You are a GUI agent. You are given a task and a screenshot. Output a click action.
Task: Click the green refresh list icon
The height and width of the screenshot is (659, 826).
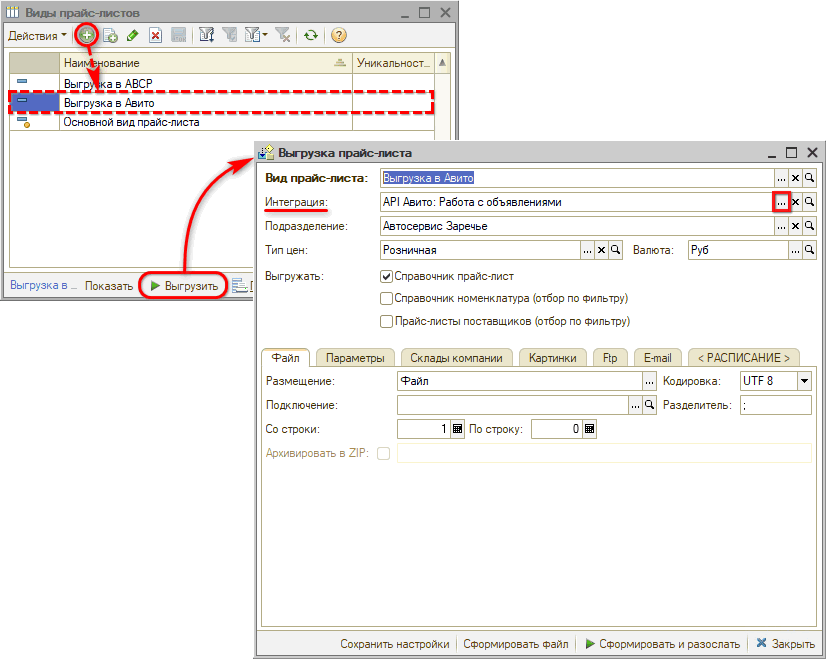click(x=312, y=35)
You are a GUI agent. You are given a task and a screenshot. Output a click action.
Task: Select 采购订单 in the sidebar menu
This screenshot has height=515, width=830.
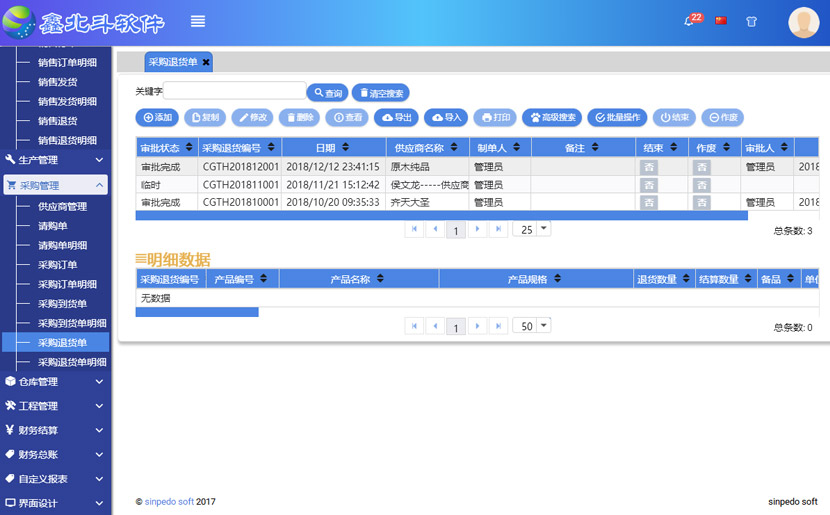pos(57,265)
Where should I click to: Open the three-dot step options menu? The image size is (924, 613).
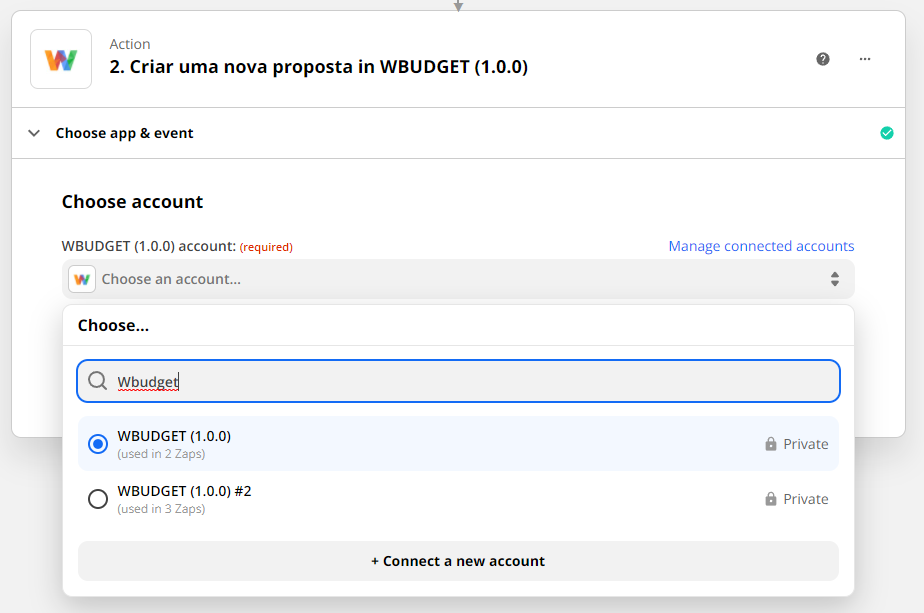pyautogui.click(x=864, y=59)
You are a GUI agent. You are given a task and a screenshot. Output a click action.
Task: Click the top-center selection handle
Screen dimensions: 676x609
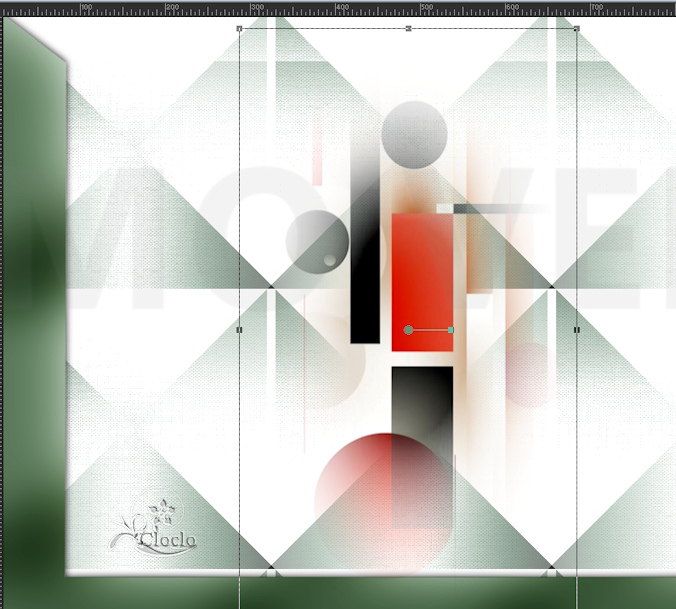408,29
··········
Can you pull out every line of the material that contains the word "menu", matching case exactly?

**OUTPUT FOR THIS TASK**
Task: Select 采购订单 in the sidebar menu
Where should I click to: Open the three-dot step options menu? The image size is (924, 613).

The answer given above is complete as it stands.